#### EXCERPTED PASSAGE

Birmingham Children's Hospital has admitted that it caused a teenager to become paralysed from the waist down after a spinal anaesthetic was wrongly left in place for too long.

Sophie Tyler, 14, of Risca, near Newport, had gallstone surgery in the hospital in 2008. However, a pain-killing epidural infusion was not removed for two days, permanently damaging her spinal cord.

A day after the surgery, she complained of numbness in her right leg. And after two days of receiving the epidural, the numbness had spread to both legs and she was barely able to move her feet.

Hospital staff did not stop the pain-killing anaesthetic until the second night.

The following day, the teenager underwent an MRI scan, which revealed that the anaesthetic had entered the spinal cord and damaged membranes, paralysing her from the waist down.

########

> YOUR GOAL
How would the news report above about the teenager paralyzed after an epidural at Birmingham Children's Hospital go on? Write its next few paragraphs, starting after the sentence about the MRI scan.

#### RECORDS SHOWN

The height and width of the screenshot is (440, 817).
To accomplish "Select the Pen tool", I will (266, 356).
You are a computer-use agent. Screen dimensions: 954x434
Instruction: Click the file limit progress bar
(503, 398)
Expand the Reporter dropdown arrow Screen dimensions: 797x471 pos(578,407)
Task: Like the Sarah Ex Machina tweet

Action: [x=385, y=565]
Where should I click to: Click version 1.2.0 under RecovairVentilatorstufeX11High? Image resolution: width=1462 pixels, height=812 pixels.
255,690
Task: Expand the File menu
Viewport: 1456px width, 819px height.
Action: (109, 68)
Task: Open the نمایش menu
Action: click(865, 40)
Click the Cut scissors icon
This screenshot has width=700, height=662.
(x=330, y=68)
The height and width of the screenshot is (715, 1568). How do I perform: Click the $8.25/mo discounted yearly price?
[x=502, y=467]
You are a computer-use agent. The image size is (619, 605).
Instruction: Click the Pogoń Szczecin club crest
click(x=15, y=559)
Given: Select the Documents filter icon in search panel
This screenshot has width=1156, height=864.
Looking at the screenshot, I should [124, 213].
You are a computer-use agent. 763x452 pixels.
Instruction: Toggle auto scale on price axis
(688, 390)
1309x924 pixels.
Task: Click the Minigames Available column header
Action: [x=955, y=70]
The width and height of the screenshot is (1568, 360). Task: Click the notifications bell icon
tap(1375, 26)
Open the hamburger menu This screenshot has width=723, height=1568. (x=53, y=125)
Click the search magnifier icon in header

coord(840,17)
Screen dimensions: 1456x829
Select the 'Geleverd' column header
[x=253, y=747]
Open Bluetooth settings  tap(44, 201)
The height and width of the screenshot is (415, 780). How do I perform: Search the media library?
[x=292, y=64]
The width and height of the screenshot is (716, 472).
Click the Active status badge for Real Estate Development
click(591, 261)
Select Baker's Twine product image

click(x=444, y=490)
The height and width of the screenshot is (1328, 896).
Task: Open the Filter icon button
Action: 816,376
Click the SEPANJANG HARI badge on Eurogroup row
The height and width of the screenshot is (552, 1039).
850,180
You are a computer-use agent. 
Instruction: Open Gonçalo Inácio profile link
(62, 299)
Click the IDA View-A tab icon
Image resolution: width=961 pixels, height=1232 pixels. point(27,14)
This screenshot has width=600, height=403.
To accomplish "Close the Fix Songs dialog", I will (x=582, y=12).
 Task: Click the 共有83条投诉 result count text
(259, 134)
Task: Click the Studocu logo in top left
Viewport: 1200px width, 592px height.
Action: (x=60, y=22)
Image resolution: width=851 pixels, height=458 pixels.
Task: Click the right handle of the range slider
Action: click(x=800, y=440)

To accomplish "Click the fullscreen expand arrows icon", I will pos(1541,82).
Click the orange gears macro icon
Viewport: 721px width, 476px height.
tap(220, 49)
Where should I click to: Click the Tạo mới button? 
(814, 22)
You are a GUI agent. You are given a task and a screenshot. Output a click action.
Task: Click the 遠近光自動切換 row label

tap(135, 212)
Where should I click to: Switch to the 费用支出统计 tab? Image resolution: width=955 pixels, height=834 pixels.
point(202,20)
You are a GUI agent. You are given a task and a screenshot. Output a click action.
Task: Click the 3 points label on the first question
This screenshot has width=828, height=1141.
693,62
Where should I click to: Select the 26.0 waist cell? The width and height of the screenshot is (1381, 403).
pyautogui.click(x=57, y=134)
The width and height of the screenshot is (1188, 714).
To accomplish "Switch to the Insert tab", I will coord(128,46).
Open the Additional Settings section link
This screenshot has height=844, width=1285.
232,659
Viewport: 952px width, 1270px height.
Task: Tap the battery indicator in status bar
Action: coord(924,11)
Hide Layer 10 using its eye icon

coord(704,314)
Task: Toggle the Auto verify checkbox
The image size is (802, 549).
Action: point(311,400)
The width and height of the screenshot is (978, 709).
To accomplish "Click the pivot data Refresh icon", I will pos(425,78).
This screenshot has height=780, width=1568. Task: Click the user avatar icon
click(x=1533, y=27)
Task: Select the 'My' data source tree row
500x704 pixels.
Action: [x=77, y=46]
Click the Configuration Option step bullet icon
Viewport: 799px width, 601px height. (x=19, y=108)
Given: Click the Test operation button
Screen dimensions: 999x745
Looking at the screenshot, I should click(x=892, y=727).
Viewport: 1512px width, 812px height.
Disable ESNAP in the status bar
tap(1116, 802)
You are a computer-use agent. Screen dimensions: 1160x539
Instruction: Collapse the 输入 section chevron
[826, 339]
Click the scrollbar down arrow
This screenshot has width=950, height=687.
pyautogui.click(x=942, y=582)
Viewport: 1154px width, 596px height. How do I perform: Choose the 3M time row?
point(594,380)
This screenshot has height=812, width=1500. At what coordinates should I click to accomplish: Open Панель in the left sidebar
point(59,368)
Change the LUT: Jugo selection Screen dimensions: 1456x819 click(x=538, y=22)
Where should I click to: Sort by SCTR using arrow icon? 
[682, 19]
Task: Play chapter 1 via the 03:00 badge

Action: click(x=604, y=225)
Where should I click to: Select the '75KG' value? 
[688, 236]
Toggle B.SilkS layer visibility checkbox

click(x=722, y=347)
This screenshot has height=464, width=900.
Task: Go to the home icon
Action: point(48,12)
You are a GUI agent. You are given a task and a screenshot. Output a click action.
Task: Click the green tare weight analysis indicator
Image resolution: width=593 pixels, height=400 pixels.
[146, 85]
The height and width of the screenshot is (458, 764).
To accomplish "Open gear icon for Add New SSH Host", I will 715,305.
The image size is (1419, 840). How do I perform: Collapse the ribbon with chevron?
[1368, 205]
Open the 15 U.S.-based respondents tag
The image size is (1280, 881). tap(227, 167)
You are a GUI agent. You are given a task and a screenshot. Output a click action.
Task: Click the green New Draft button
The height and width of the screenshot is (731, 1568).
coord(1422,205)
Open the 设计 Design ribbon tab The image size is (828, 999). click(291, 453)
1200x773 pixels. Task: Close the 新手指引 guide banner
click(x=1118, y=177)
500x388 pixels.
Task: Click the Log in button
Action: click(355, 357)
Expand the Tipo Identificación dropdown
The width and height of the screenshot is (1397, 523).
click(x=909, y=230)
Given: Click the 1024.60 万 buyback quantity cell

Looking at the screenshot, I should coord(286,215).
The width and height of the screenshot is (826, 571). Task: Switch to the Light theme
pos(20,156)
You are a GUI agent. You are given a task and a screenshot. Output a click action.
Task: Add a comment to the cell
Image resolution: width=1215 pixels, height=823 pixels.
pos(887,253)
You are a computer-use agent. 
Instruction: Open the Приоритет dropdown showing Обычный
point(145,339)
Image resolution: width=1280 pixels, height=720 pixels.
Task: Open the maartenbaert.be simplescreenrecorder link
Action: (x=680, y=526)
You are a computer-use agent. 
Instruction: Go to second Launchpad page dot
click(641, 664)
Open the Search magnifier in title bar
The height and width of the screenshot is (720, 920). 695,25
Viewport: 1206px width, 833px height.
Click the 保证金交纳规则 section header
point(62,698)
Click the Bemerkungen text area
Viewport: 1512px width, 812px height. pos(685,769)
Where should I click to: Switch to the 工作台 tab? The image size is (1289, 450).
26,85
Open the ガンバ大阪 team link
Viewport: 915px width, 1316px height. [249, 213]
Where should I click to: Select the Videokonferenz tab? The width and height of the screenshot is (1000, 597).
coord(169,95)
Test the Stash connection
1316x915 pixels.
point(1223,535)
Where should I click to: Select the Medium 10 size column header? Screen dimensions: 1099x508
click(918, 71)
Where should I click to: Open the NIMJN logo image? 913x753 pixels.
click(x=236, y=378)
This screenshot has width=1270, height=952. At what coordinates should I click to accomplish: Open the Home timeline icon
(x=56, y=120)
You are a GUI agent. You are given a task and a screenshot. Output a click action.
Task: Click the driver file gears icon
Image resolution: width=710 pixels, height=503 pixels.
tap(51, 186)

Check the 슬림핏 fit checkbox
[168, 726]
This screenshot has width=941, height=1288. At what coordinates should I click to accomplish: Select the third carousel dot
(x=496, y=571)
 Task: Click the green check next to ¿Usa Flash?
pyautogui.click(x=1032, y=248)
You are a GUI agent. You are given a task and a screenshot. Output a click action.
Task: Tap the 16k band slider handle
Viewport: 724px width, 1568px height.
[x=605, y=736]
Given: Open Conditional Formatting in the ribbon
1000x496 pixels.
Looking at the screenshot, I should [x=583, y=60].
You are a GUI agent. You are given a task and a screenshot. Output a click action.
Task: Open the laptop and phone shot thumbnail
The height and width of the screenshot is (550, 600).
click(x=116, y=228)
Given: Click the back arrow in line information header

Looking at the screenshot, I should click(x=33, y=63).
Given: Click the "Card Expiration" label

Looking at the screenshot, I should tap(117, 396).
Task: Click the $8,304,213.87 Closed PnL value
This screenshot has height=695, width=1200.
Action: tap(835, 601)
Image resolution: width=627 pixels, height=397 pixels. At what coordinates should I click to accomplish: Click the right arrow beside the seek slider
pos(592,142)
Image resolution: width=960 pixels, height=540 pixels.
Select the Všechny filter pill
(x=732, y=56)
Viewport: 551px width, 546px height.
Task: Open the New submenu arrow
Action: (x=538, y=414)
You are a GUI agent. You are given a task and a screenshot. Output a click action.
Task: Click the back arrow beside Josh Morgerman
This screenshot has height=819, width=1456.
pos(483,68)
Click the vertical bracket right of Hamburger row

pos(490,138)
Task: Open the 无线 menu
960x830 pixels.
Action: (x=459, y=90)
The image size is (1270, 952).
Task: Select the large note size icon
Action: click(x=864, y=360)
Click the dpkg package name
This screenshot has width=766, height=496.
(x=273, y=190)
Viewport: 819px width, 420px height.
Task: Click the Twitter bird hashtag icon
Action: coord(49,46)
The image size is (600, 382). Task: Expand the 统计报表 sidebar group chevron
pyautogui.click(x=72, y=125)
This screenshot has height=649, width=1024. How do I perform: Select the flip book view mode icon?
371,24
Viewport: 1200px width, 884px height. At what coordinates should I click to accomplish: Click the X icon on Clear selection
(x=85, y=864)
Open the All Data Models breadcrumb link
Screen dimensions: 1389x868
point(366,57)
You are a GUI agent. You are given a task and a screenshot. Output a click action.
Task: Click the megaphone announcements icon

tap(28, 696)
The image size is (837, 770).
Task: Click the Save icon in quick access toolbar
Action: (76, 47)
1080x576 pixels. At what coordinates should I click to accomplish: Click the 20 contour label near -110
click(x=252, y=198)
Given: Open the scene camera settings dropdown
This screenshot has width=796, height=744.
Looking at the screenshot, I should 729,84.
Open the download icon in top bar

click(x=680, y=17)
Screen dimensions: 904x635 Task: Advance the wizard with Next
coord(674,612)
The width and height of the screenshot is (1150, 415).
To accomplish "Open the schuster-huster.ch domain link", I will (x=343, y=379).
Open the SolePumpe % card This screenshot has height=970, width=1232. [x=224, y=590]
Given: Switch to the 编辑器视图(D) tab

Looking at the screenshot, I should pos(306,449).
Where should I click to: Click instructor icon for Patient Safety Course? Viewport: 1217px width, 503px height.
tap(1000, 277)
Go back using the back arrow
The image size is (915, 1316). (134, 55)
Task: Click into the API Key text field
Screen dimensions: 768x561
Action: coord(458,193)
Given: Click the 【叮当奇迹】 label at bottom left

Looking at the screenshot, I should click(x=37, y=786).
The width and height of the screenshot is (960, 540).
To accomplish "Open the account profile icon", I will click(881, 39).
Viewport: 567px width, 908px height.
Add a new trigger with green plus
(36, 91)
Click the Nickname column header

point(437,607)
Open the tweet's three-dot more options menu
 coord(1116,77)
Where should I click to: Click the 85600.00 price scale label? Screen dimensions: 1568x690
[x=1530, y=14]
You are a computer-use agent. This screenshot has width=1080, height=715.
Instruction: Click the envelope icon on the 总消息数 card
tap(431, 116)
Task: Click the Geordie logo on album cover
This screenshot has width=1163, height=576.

########

> WRITTEN RESPONSE
Sophie spoke of how the horror at learning she would never walk again simply left her feeling "numb".

"Numb is how I felt. In the beginning it did not really sink in. It did not seem real at all," she said.

"That came later when I got home. Then a lot of people, friends and family, were really really good to me, but to be honest I didn't want to see anyone. I shut myself off from the world, it was just the family at that point."

Medics initially told Sophie and her family it was possible she might regain some or all of her mobility, but that proved false.